American researcher and immunologist

Ana Carrizosa Anderson is a Colombian-American microbiologist who is a professor at the Harvard Medical School. Her research combines transcriptomics and systems biology to understand T-cell response to chronic disease.

== Early life and education ==
Anderson was born in Bogotá. She grew up in Miami, and eventually attended the University of Miami. Anderson studied microbiology and immunology as an undergraduate degree. She moved to Harvard University for her doctoral research in immunology, where she studied T cell cross reactivity.

== Research and career ==
Anderson looks to understand the pathways that are involved with T cell response to chronic disease. She has explored the role of regulatory T cells in cancer, and the specific effector T cells in tumor tissue. Her research combines mass cytometry, transcriptomics, and genome editing. Checkpoint receptors regulate the activation, differentiation and function of T-cells. They are up-regulated (e.g. increases response) on activated T cells to mitigate for uncontrolled inflammation. Immune checkpoint receptors are hijacked in cancer, where their high rates of expression on tumor T cells hampers the anti-tumor response. Anderson has investigated TIM-3, an immune checkpoint receptor that is involved with immunity to tumors. The blockade of immune checkpoint receptors is a recognized form of cancer treatment. Anderson is interested in how TIM-3 is involved with regulating tumor tissue immune cells, and understanding how the blockade impacts immune cell function in the tumor microenvironment.

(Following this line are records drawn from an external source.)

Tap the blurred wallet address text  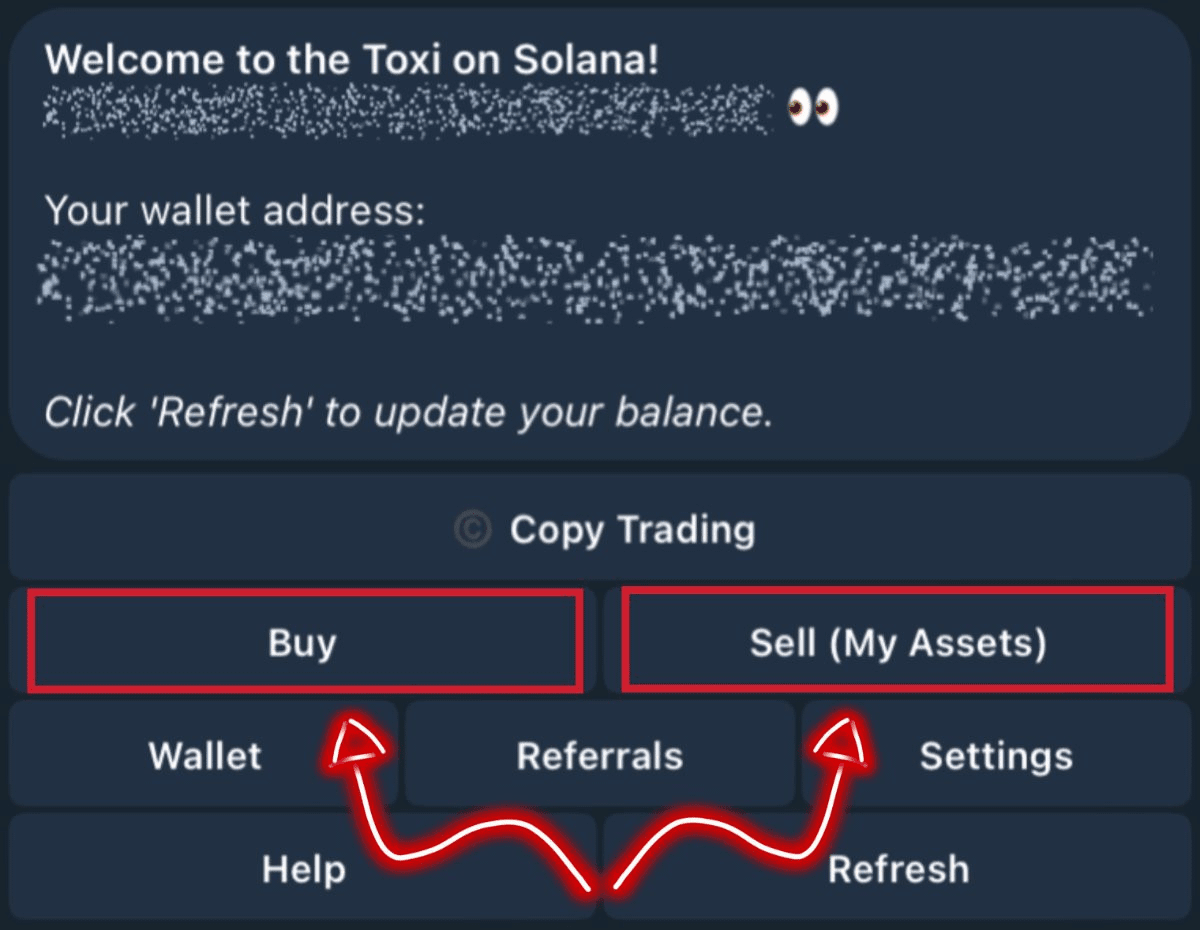(x=595, y=276)
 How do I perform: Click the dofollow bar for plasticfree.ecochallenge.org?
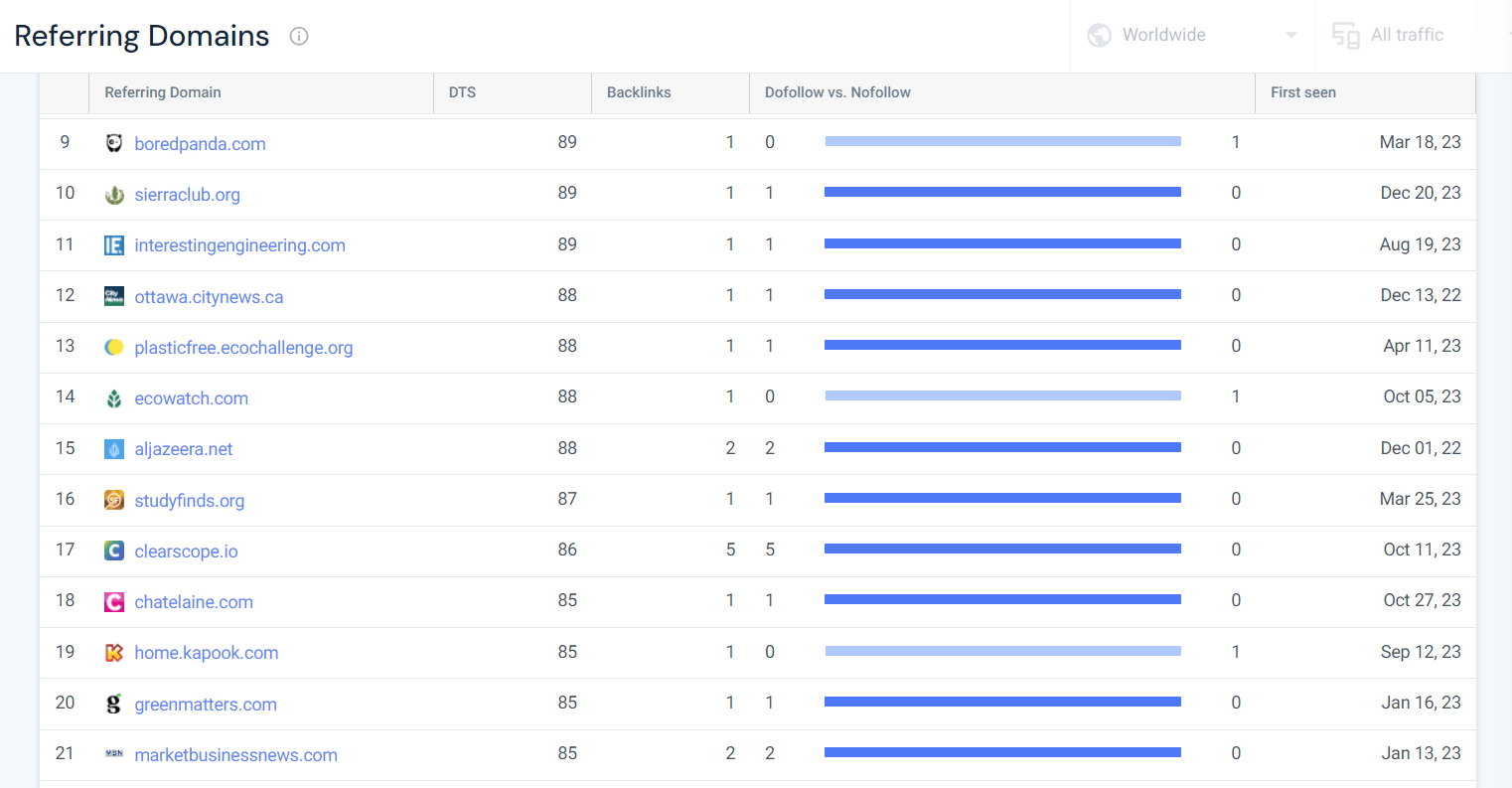point(1002,346)
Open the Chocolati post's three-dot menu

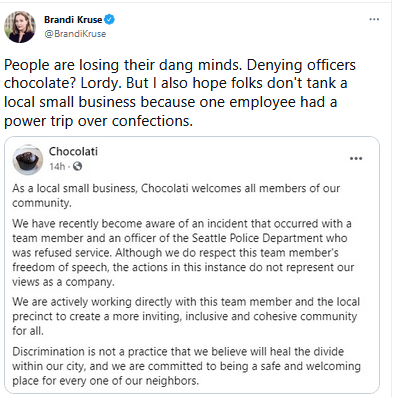coord(356,159)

Anderson uses transcriptomics technologies and systems biology to understand dysfunctional T-cells.

Anderson looks to understand the function of Treg in tumor tissue. CD4^{+}FoxP3^{+} Treg are immunosuppressive cells that suppress anti-tumor immunity. Inside tumor cells, Treg cells up-regulate checkpoint receptors and are major suppressors of anti-tumor immunity. The Treg cells that infiltrate tumor tissue up-regulate immune checkpoint receptors and have a highly suppressive phenotype.